=== TEXT SEGMENT ===

Batsheva Hay is an American fashion designer.

Early life and education 
Hay grew up in Queens, New York, in a secular Jewish household. She graduated from Stuyvesant High School. She was educated at Stanford and Georgetown. She has a B.A. from Stanford University, an M.A. in psychology, and a J.D. from Georgetown University Law Center.

Career 
In 2016, she visited a dressmaker to have a favorite vintage Laura Ashley dress remade, and decided that she wanted to focus on fashion. She established her own label, Batsheva.

In 2017, one of Hay's dresses was included in Vogue in their roundup called “How to Wear Fall’s Least Sexy Trends, from Clogs to Corduroys”.   

In 2018, Hay was a finalist for the CFDA/Vogue Fashion Fund and was awarded $150,000. She was part of New York Fashion Week in September 2018. Ella Emhoff, the stepdaughter of Vice President Kamala Harris, and Hay co-designed Emhoff's inauguration day dress in January 2021.

===

YOUR TASKS:
1. For each statement about the Batsheva Hay biography, answer yes or no and quote the words of the biography that decide it.
(a) Hay grew up in Brooklyn.
(b) Hay holds a law degree from Georgetown.
(c) Hay received $150,000 in 2018 as a finalist for the CFDA/Vogue Fashion Fund.
2. Using the Batsheva Hay biography, answer these:
(a) From which high school did Hay graduate?
(b) What did Hay take to a dressmaker to be remade in 2016?
(c) In what month and year was Hay part of New York Fashion Week?
3. Name every school or university that the Batsheva Hay biography says Hay attended.

=== COLLECTED MATERIAL ===

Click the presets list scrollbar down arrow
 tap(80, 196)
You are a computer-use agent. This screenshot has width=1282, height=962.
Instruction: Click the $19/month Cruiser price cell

===

PROBLEM SOLUTIONS:
1.
(a) No: "Hay grew up in Queens, New York"
(b) Yes: "a J.D. from Georgetown University Law Center"
(c) Yes: "In 2018, Hay was a finalist for the CFDA/Vogue Fashion Fund and was awarded $150,000"

2.
(a) Stuyvesant High School
(b) A favorite vintage Laura Ashley dress
(c) September 2018

3. Stuyvesant High School, Stanford University, Georgetown University Law Center